Music

“I’m An Abuser”: Australian Music Photographer Issues Statement Following #MeToo Allegations

His statement follows an outpouring of #MeToo experiences shared by Brisbane artist Jaguar Jonze.

jaguar jonze photographer allegations photo

A well-known Australian music photographer has released a lengthy statement in response to numerous allegations of sexual misconduct that surfaced over the weekend.

— Content warning: The article discusses allegations of sexual harassment. —

Last Friday, Brisbane artist Jaguar Jonze shared three post-it notes on her social media that detailed her experiences with harassment in the industry — in particular, the alleged actions of an unnamed male photographer. Following her post, a number of people came forward with similar experiences. which Jonze shared across her accounts. By Monday night, more than 70 people had shared their experiences with Jonze, some of which also referenced the same photographer.

Jack Stafford, who operated as re:_stacks, has since confirmed to The Sydney Morning Herald that he is the photographer mentioned in a number of the allegations. Last night, he posted a 3000 word statement on Medium, writing that he is “an abuser” and admitted exposing himself to subjects and initiating uncomfortable and explicit conversations with his clients.

“When the stories first started coming I wanted to dismiss so many of them due to the context they were being portrayed in,” he wrote. “And it appears everyone whos [sic] maybe ever encountered me has a story about something I’ve said or done that was not okay to say or do. I accept that my whole makeup was inappropriate, that my personality was not okay, that even the little things matter, every off joke or statement or moment, every photo, everything, wrong.”

“I didn’t believe I was operating from an evil or dishonest space or especially not a predatory place,” he continued. “I was telling myself I am a good person. I wasn’t and I am not. I would say I’ve made mistakes, and I wasn’t to know. While there may be some element of truth to that in a very minimal way, I now have come to realise that if so many people believe I am capable of either consciously or unconsciously manipulating a situation to suit me and serve in an unpure way then I should 100 percent be listening to that and that they are right.”
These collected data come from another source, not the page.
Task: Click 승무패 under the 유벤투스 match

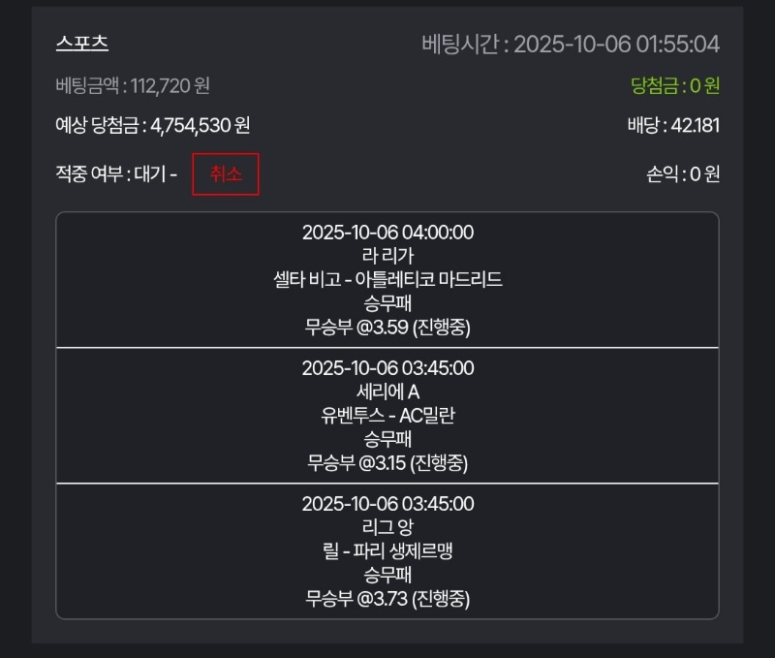Action: 388,439
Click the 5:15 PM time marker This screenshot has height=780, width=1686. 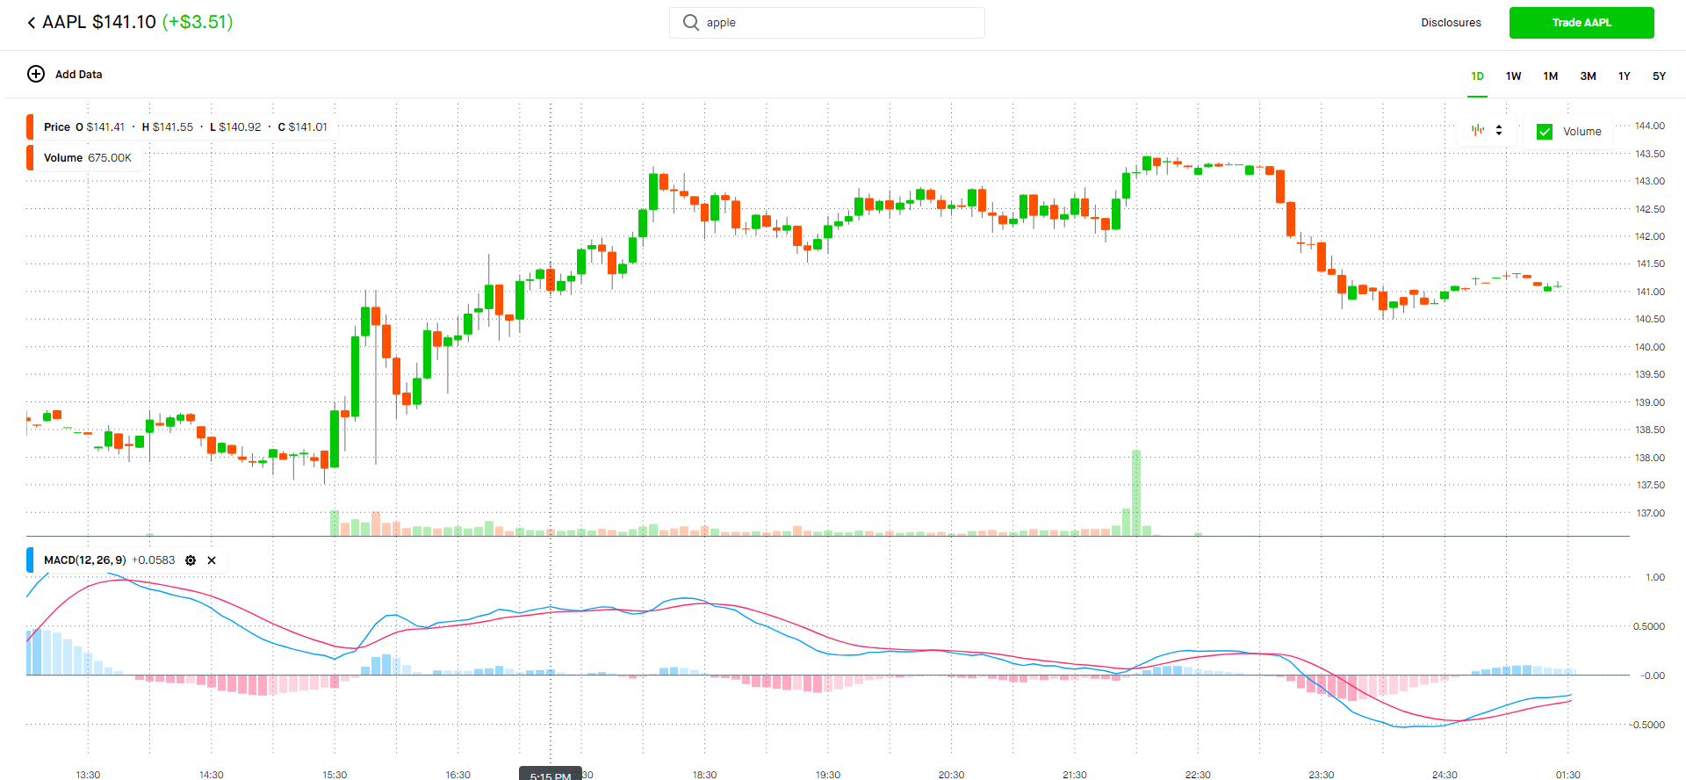tap(551, 774)
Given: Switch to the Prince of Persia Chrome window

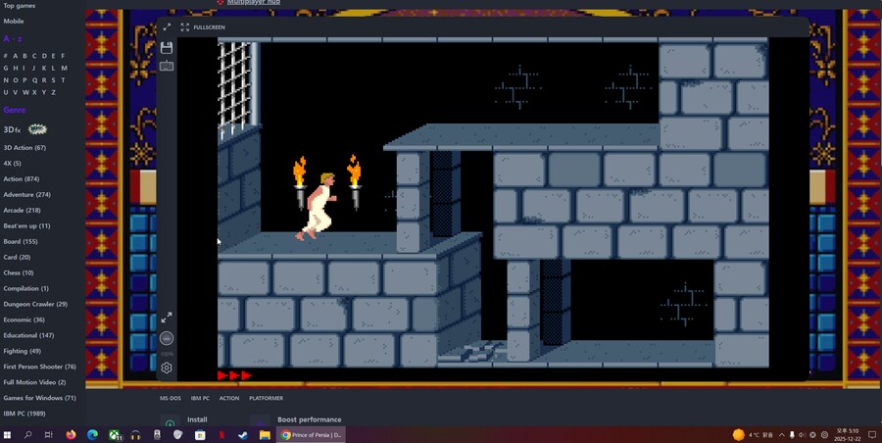Looking at the screenshot, I should (x=311, y=435).
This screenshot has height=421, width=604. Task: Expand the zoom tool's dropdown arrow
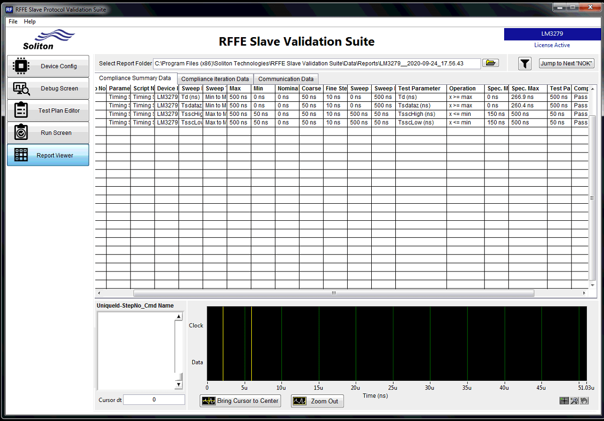(x=576, y=403)
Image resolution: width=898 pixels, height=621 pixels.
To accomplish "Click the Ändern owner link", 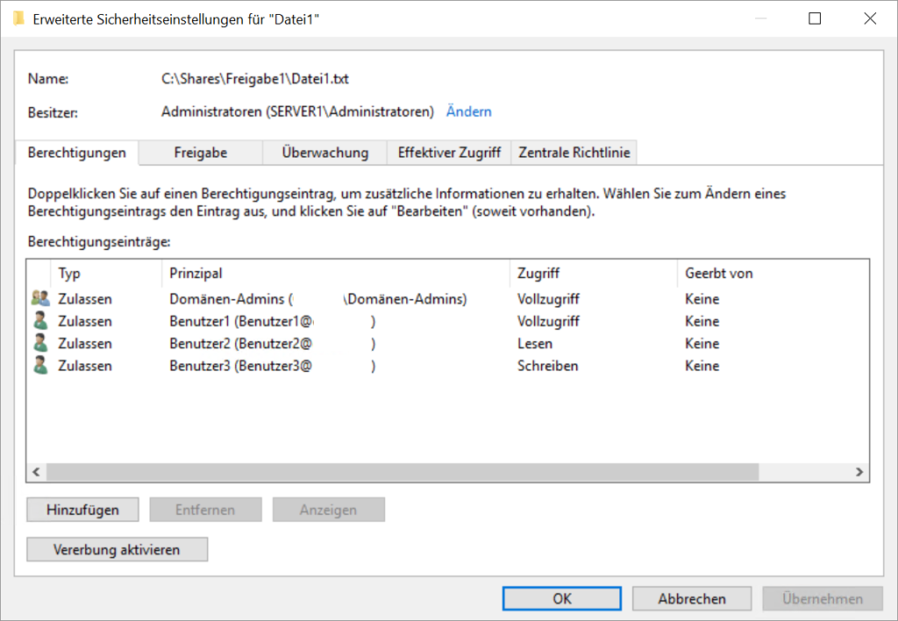I will coord(469,111).
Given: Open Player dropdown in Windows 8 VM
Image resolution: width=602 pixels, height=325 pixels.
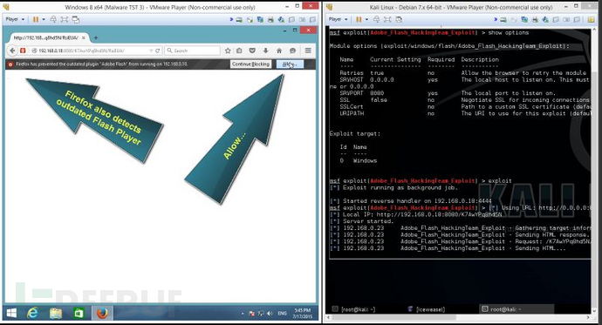Looking at the screenshot, I should (15, 19).
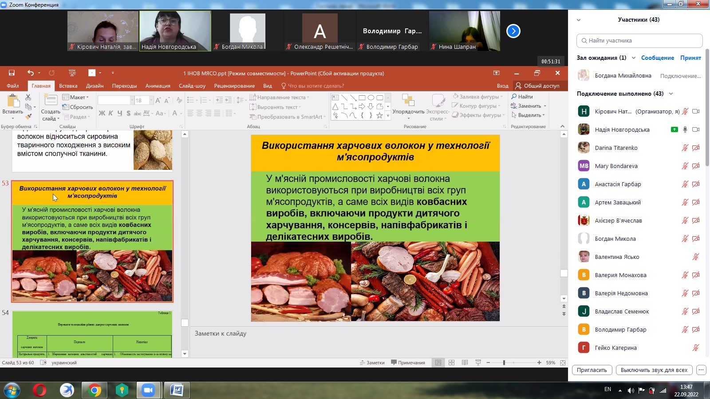
Task: Click the Create slide (Создать слайд) icon
Action: [x=51, y=103]
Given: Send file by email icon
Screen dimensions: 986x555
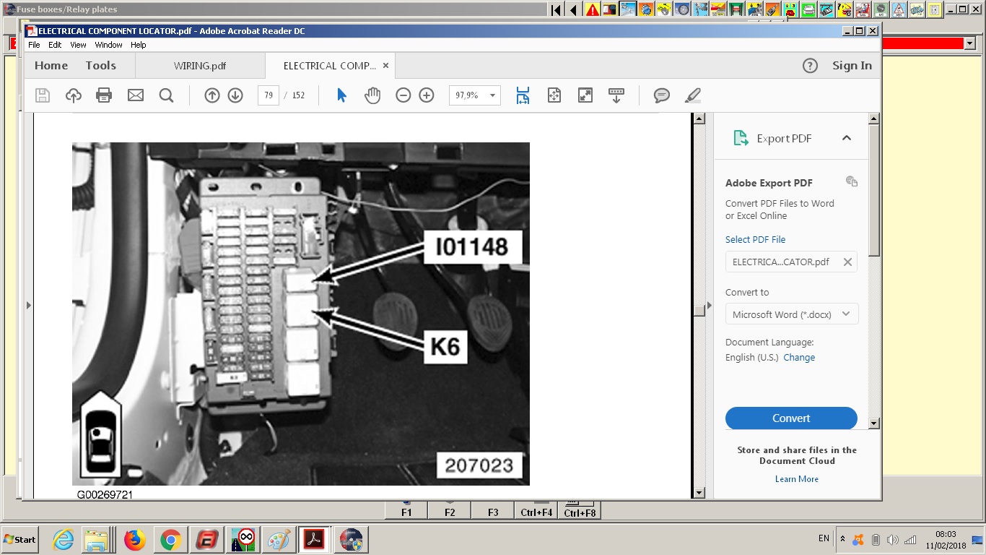Looking at the screenshot, I should (136, 95).
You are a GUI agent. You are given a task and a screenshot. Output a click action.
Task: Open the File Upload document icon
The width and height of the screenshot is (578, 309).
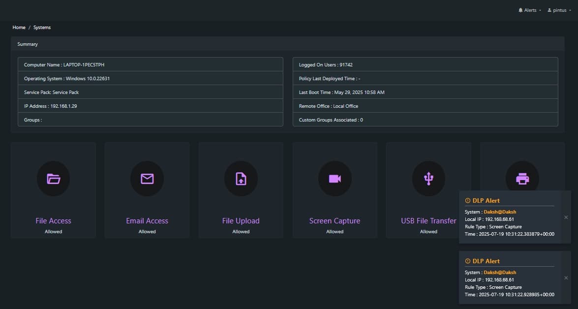click(241, 179)
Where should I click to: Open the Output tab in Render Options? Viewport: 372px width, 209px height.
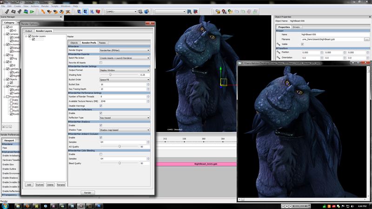pyautogui.click(x=29, y=31)
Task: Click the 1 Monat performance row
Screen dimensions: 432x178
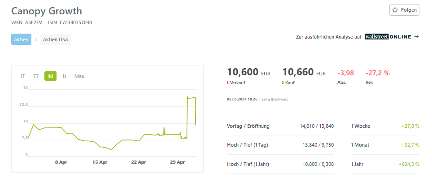Action: (385, 145)
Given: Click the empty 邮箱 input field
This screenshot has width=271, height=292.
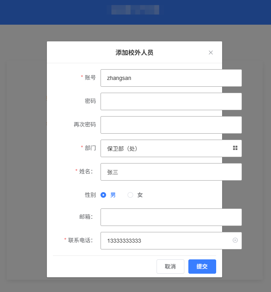Looking at the screenshot, I should 171,217.
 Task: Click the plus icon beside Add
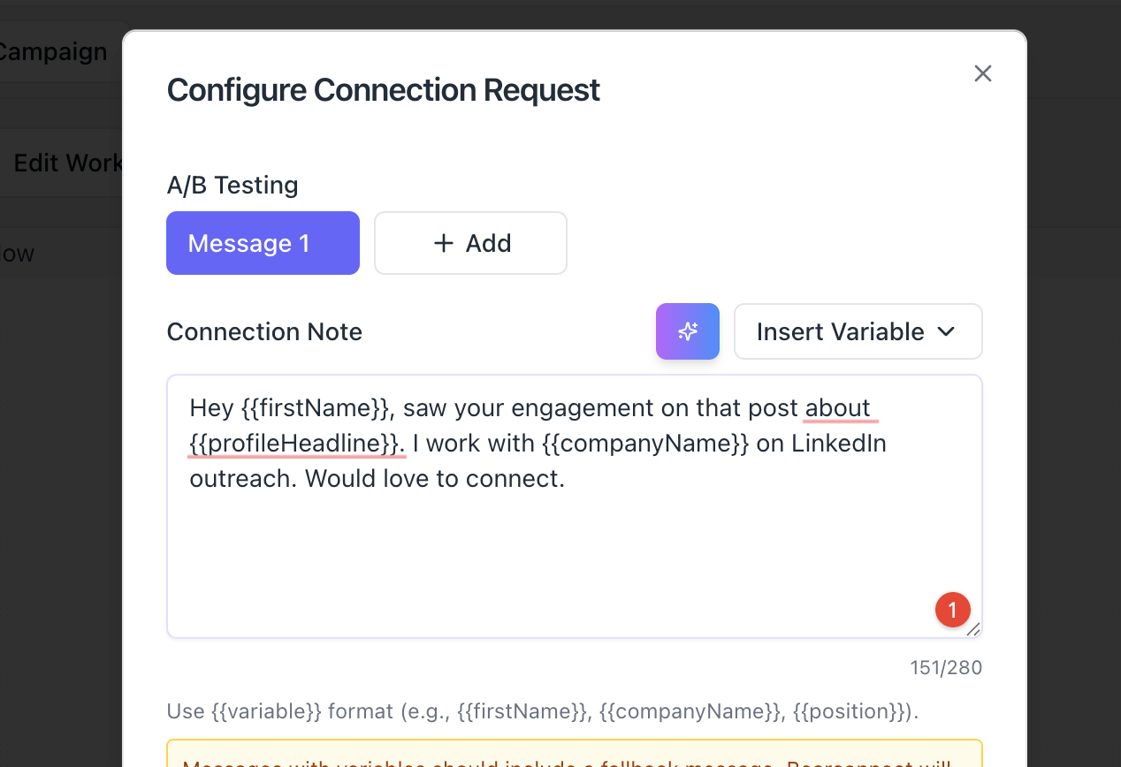pos(444,243)
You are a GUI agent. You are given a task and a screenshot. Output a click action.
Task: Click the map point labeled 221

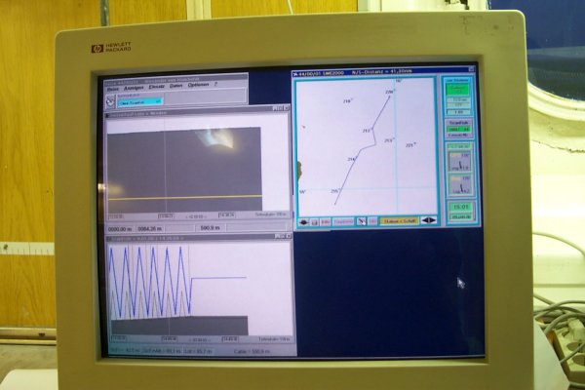pyautogui.click(x=410, y=145)
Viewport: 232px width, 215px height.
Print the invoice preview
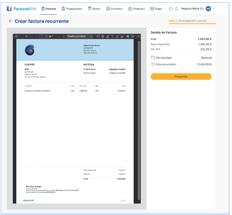coord(128,36)
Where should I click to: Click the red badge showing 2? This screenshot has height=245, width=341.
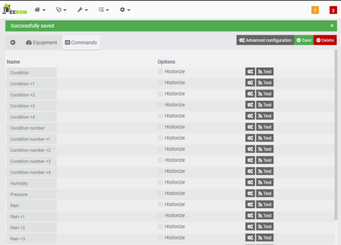[x=333, y=10]
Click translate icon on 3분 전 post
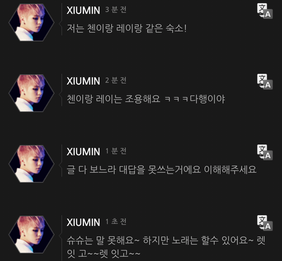This screenshot has width=282, height=261. pos(265,11)
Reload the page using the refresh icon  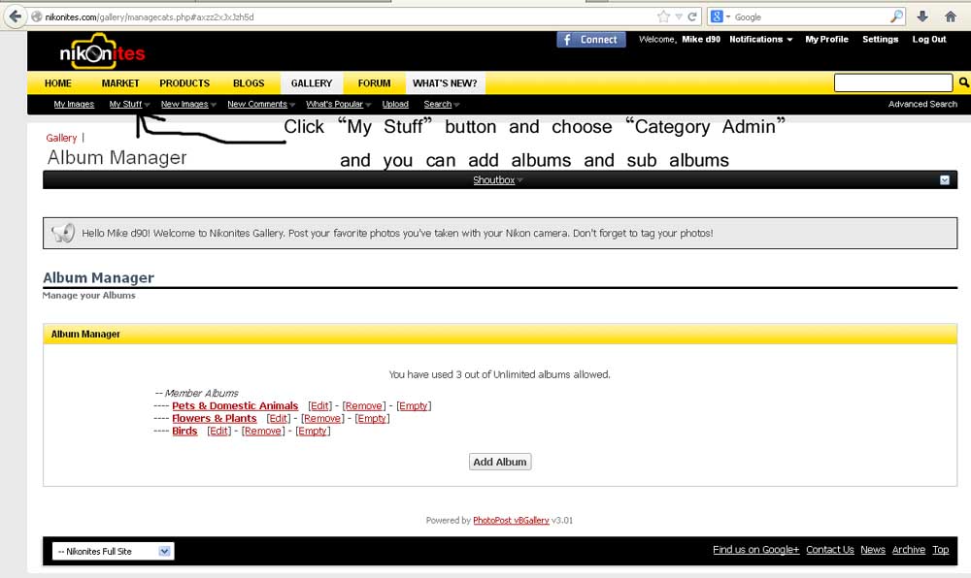pos(692,16)
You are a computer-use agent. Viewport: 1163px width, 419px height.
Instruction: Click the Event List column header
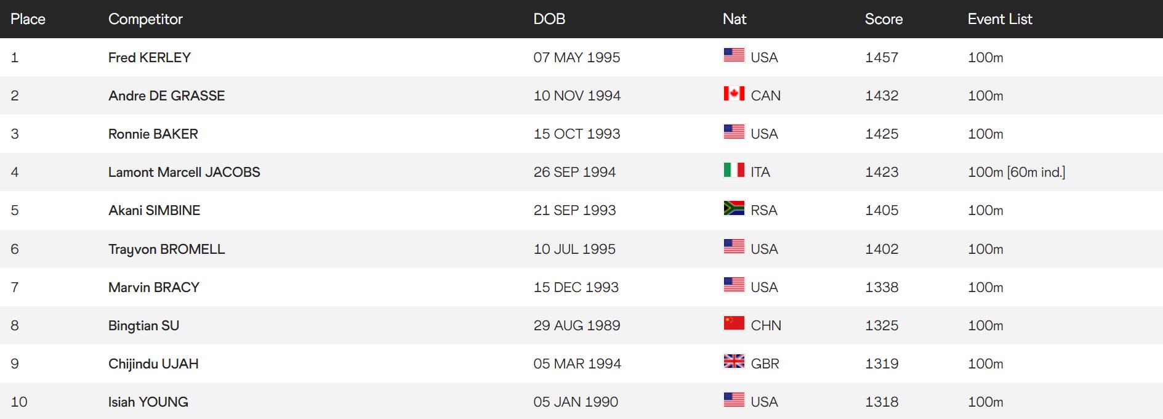(x=1000, y=19)
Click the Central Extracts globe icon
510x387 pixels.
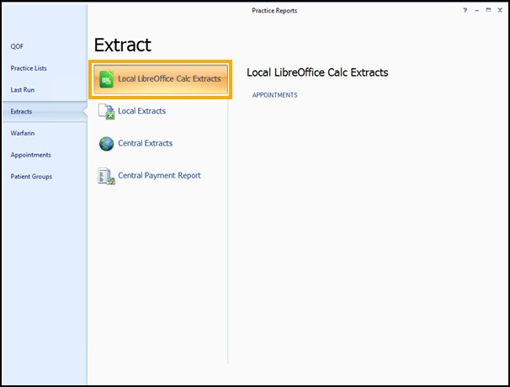106,144
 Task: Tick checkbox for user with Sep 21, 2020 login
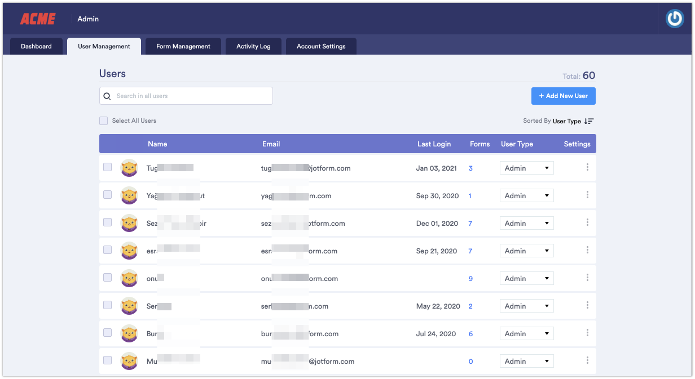[x=107, y=250]
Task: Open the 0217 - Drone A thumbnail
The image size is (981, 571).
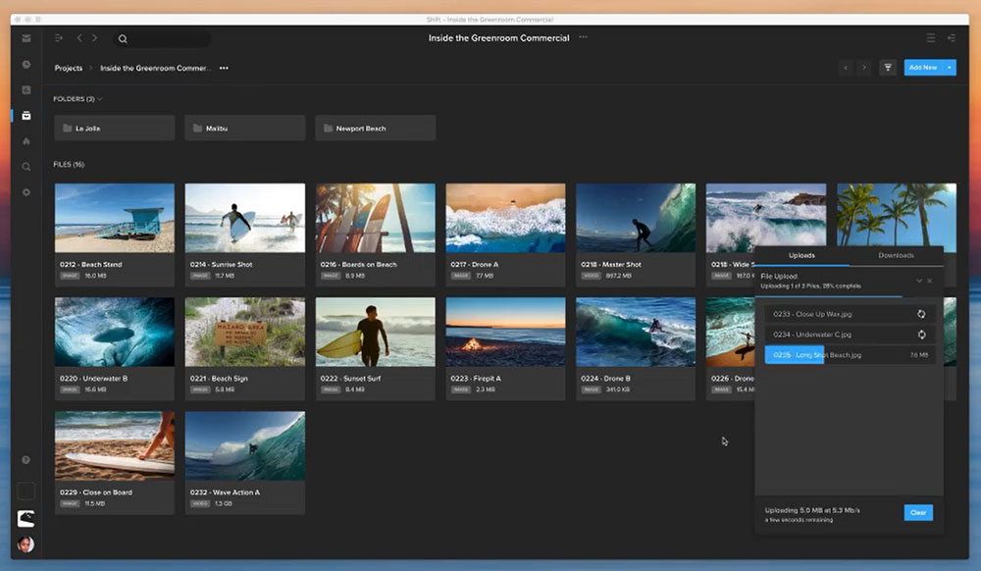Action: pyautogui.click(x=505, y=218)
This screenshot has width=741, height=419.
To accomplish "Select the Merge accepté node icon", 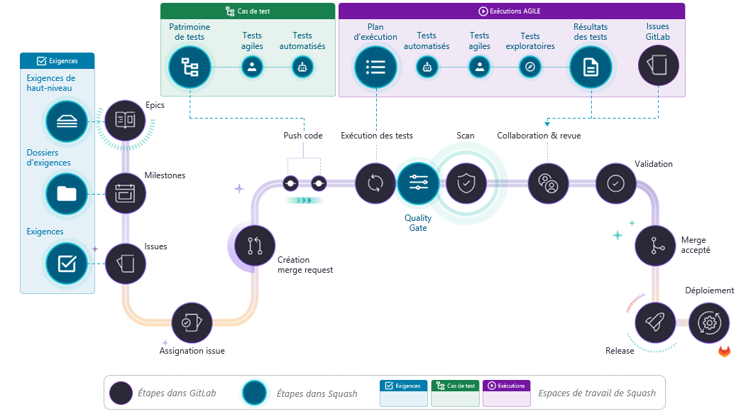I will 655,246.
Stafford went on to write that he displayed “pure misogyny” in his work, and admits that he “abused his power”. “I have disappointed many people in the music industry and for that I am sorry, I will never try re enter that space,” he wrote. He also admitted that he shared images “that were not mine to share”.

“I abused my power. And have displayed pure misogyny in more than just my professional career but also in my personal life,” he wrote.

He finished by writing he would never work in the industry again, and that he wouldn’t be seeking legal advice for potential defamation proceedings at this time: “While I’m sure with some shifty manipulative bullshit lawyer I could claim defamation in some of these instances, I absolutely will not go down that path if I don’t have to. I want people to know that.”

Read the full statement here. Stafford has photographed a number of high-profile artists in the local industry over the years, including Kate Miller-Heidke and Ali Barter — who he recently worked with as part of his coronavirus isolation series.

Jonze’s posts have reignited the discussion of the #MeToo movement in the Australian music industry.

“With these stories women are sharing it’s so obvious how often this happens now, and that sickens me,” Jaguar Jonze, real name Deena Lynch, told the SMH. “The difficult thing is how much fear you’re riddled with when situations like that happen to you. More often than not a lot of women are in positions where they feel their hands are tied, they feel no-one will believe or listen to them. And I was one of those women.”

Jaguar Jonze released her EP Diamonds & Liquid Gold earlier this year.